かつてこの国は若く、夢と伝説にみちていた。スコット・フィッツジェラルドはその夢と伝説の中を走り抜け、そして死んだ。

 たしかにこの深南部(ディープ・サウス)の中心(ハート)とも言うべき町には、僕のような短期滞在者の心にさえ訴えかけてくるような何かがあるのだ。そしてその何かは人の心に何かを与え、それと同時に人の心から何かを奪っていくのである。


村上春樹著訳 「ザ・スコットフィッツジェラルド・ブック」


私は所謂「ハルキスト」ではありません。むしろ村上春樹の文章を不得手としている読書人です。
だけど、村上春樹の翻訳書はすいすい読めるという不思議。その謎を解明してくれたのが本書です。

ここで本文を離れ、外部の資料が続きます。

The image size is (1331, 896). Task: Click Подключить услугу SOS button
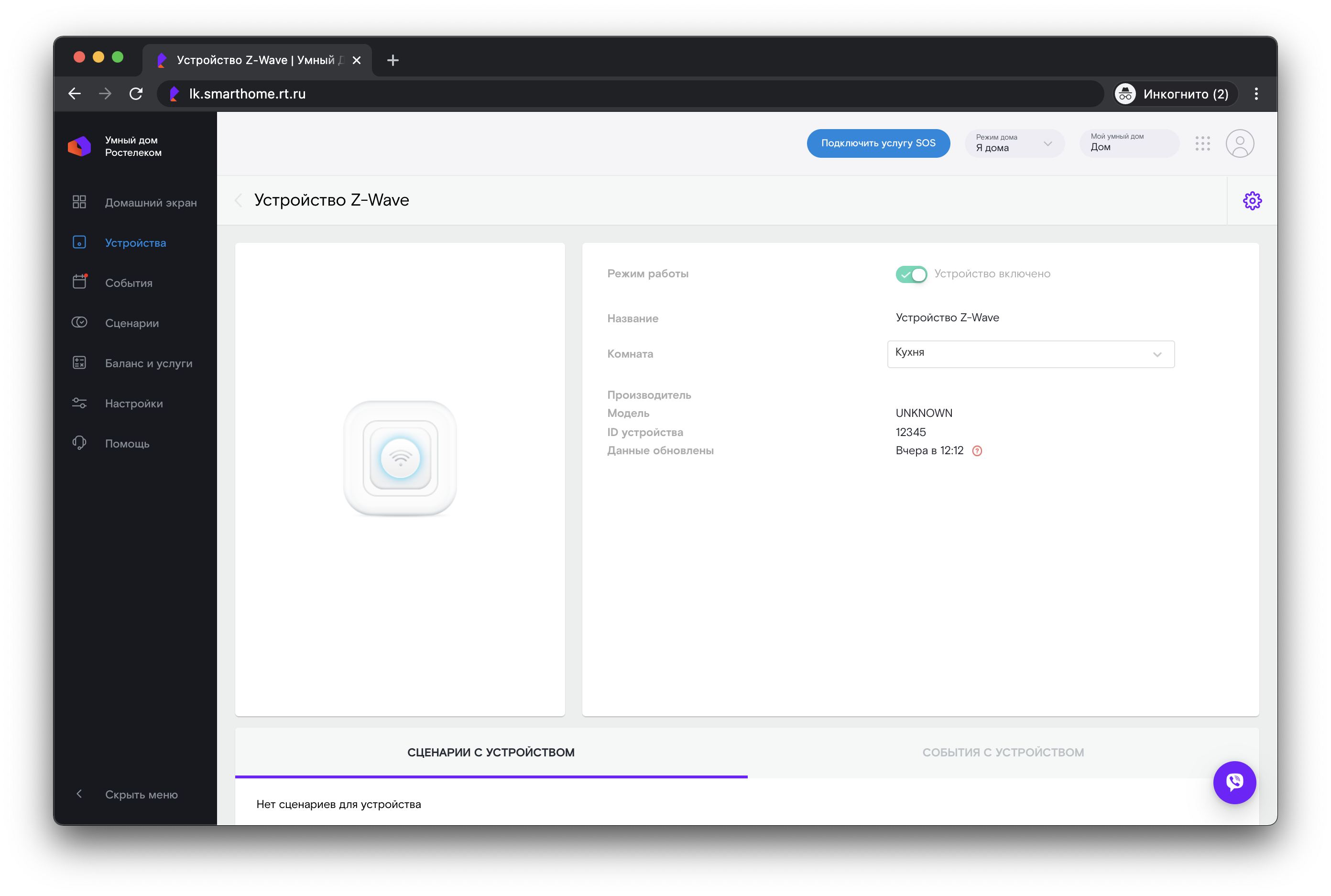coord(878,143)
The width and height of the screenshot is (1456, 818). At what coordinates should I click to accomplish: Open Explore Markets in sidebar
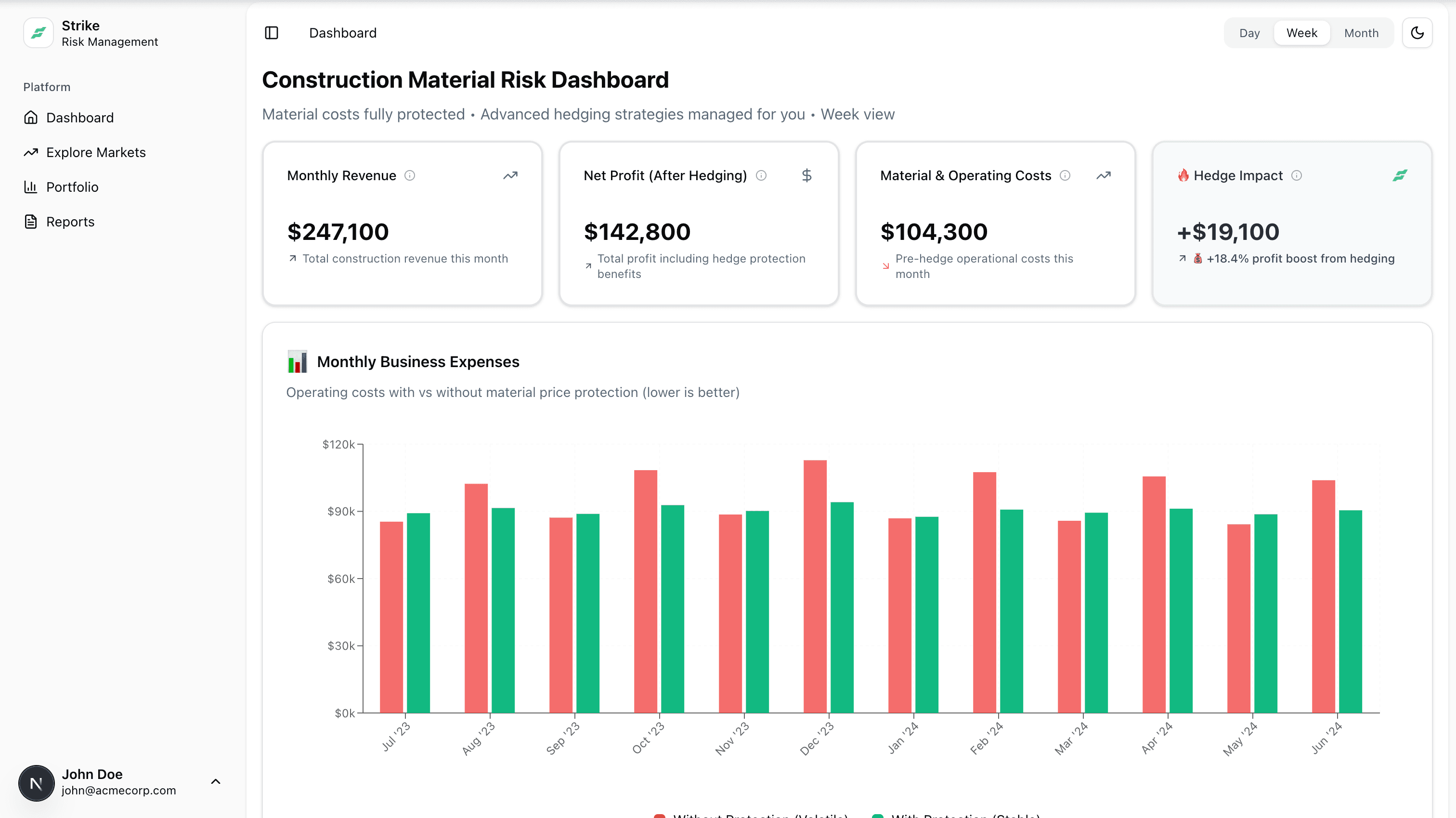(x=95, y=152)
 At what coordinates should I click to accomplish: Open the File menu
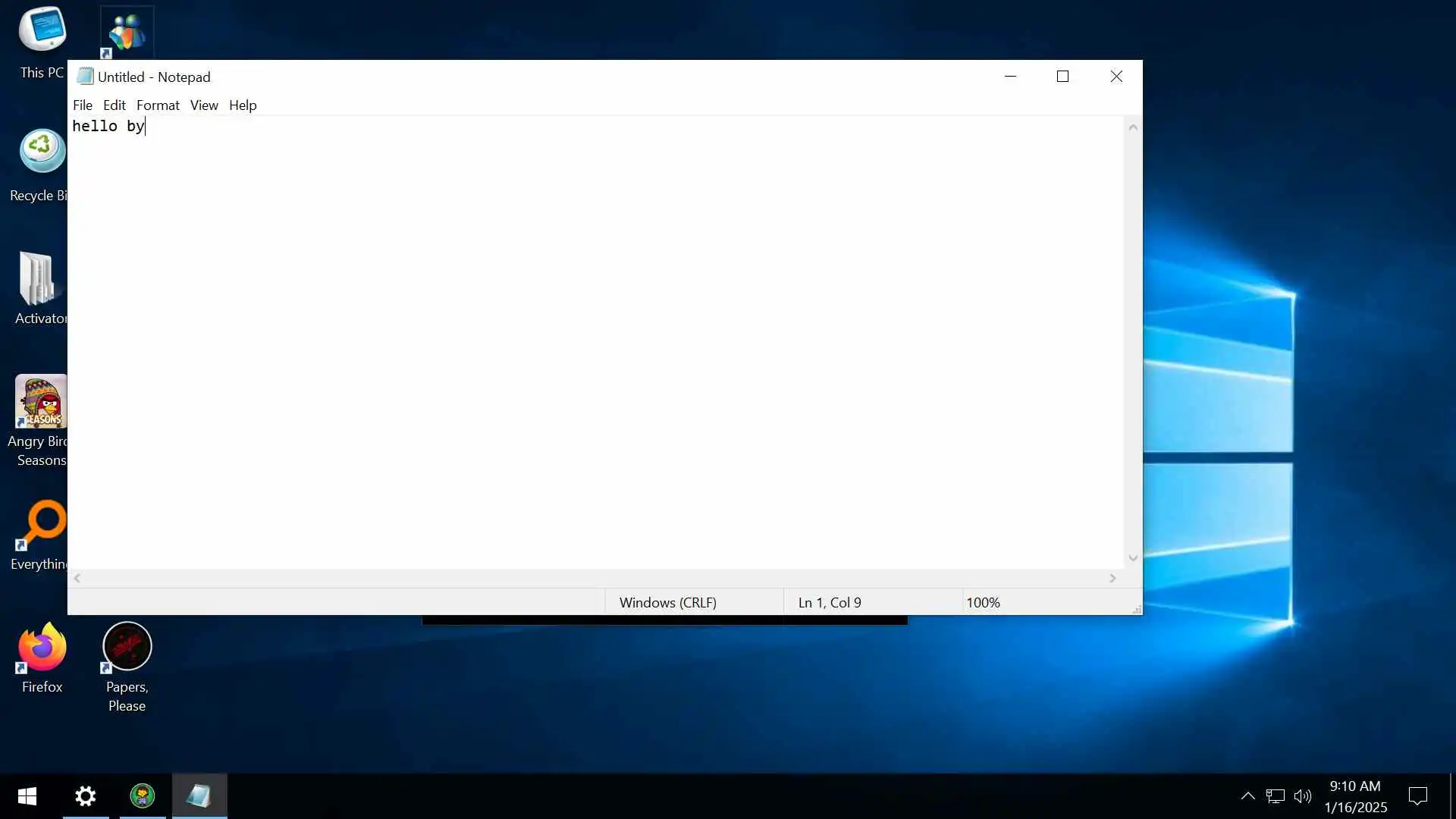coord(82,105)
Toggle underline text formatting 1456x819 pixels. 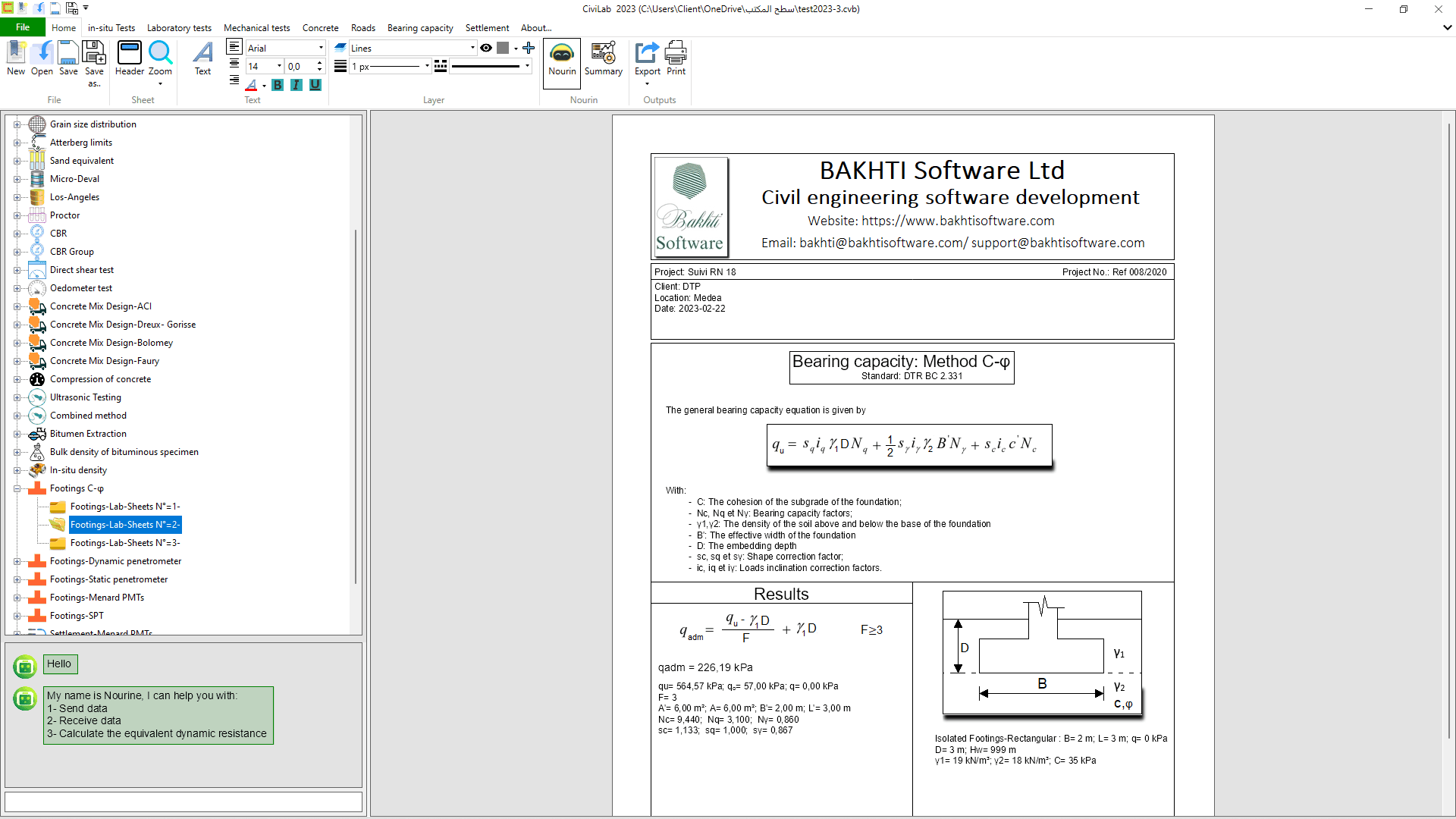click(315, 85)
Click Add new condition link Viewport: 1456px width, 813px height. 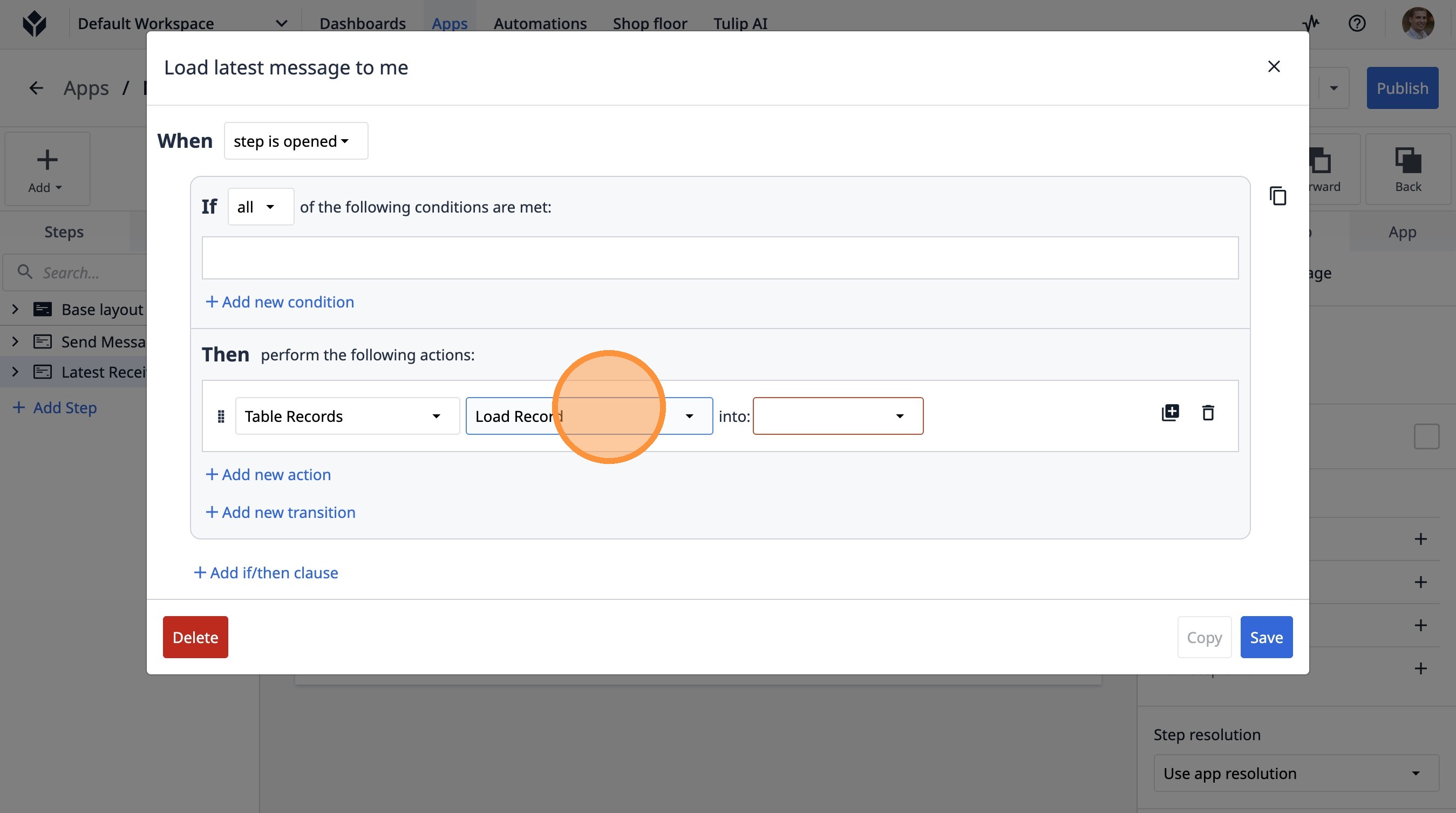[280, 302]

著者が「ひとつの規範・規律」と呼ぶフィッツジェラルドに関するエッセイと短編を納めたこの本は、村上氏のフィッツジェラルドに対する思い入れが存分に感じられます。
そして、氏のあの独特の文体とリズムは「失われた世代」、つまりカーヴァーやヘミングウェイ、そして何よりフィッツジェラルドから影響を受けていると分かる。
それくらいフィッツジェラルドが産んだ作品群は、現在の私たちが読んでいる小説達に影響を与えていると分かります。

この本は村上春樹によるフィッツジェラルドの解説本であり、著者による「自分の為の作家へ向けた巡礼の本」とも言える気がする。
敬愛する作家の物語を自分で訳してみせるなんて、やはり村上氏は凄いのだなあ…としみじみ感じました。

私も原書が読めるようになりたいよー…。